The year was 1777, a fateful one indeed for the American arms in the struggle for liberty—a year of both blessing and misfortune for the patriot cause. Within its twelve months the Continental army achieved some notable victories; but it suffered, too, memorable defeats. It was the year when human liberty seemed trembling in the balance, when all nations—even France—stood aloof, waiting to see whether the star of the American Colonies was setting or on the ascendant. The British army, under Howe and Clinton, occupied New York. Washington and his little force lay near Philadelphia, then the capital of the newly-formed confederation. New Jersey—all the traveled ways between the two armies—was disputed territory, disturbed continually by a sort of guerilla warfare most hard for the peacefully-inclined farmers and tradespeople to bear.

Spies of both sides in the great conflict infested the country: foraging parties, like the rain, descended upon the just and the unjust; and neighbors who had lived in harmony for years before the war broke out, now were at daggers’ points. The Tories had grown confident because of the many set-backs endured by the patriot forces. Many even prophesied that, when Burgoyne’s army, then being gathered beyond the Canadian border, should descend the valleys of upper New York and finally join Howe and Clinton, the handful of Americans bearing arms against the king would be fairly swept into the sea, or ground to powder between the victorious British lines.

Jonas Benson was intensely patriotic, and the Three Oaks had given shelter oft and again to scouts and foraging parties of the Continental troops. The inn-keeper had given the pick of his horses to the army, reserving few but such nags as were positively needed for the coach which went down to Trenton at irregular intervals. There were more than his staid coach horses in the stable on this afternoon, however, and the fact was much to his distaste.

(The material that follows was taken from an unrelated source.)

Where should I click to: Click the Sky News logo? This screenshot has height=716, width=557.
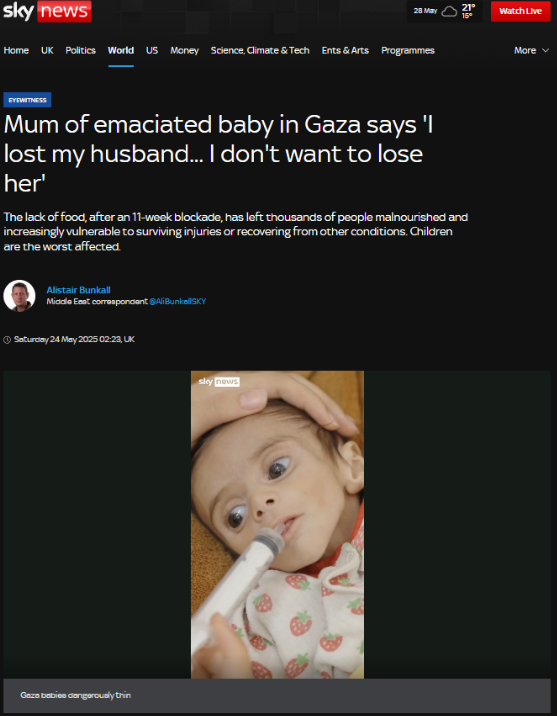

There had arrived at the Three Oaks the evening before a private carriage drawn by a pair of handsome bays and driven by a most solemn-faced Jehu, whose accent was redolent of Bow Bells. With the carriage came a gentleman—a fierce, military-looking man, though not in uniform—who rode a charger, which, so Jonas told his wife, would have made a saint envious, providing the latter were a judge of horseflesh. Inside the carriage rode a very pretty girl of sixteen or seventeen, whose dress and appearance were much different from the plain country lasses of that region.

“They’re surely gentle folk, Jonas,” Mistress Benson had declared. “The sweet child is a little lady—see how proud she holds herself. Law! it’s been a long day since we served real gentles here.”

Jonas snorted disdainfully; he suspected that at heart his good wife had royalist tendencies. As for him, the American officers who sometimes made the Three Oaks their headquarters for a few days were fine enough folk. “I tell ye what, woman,” he said, “they may be great folk or not; one thing I do know. They possess great influence or they’d never gotten through the Britishers with them fine nags. And if the outposts weren’t so far away, I’m blessed if I believe they’d get away from here without our own lads having a shy at the horses.”

But the Bensons were too busy making their guests comfortable to discuss them—or their horses—to any length. Colonel Creston Knowles was the name the gentleman gave, and the girl was his daughter, Miss Lillian. The driver of the carriage, who served the colonel as valet as well, was called William, and a more stony-faced, unemotional individual it had never been the fate of the Bensons to observe. It was utterly impossible to draw from this servant a word regarding his master’s business between the lines of the opposing armies.

These visitors were not desired by Jonas. He kept a public house, and, for the sake of being at peace with everybody, his Tory neighbors included, he treated all guests who came to the Three Oaks with unfailing cordiality. But the presence of Colonel Knowles at this time was bound to cause trouble.

The inn was on the road usually traversed by those in haste to reach Philadelphia, where, while Washington’s army was posted nearby, Congress held its session. Many a time in the dead of night there was the rattle of hoofs on the road, as a breathless rider dashed up to the door, and with a loud “Halloa” aroused the stable boy. Then in a few moments, mounted afresh, he would hurry on into the darkness. These dispatch-bearers of the American army knew they could trust mine host of the Three Oaks, and that a ridable nag could always be found somewhere in his stable.

The very night Colonel Knowles arrived at the tavern there was an occurrence of this kind. And after the dispatch-bearer had gone, and Jonas and Hadley Morris, the stable boy, stood in the paved yard watching him disappear on the moonlit road, they saw a night-capped head at the colonel’s window.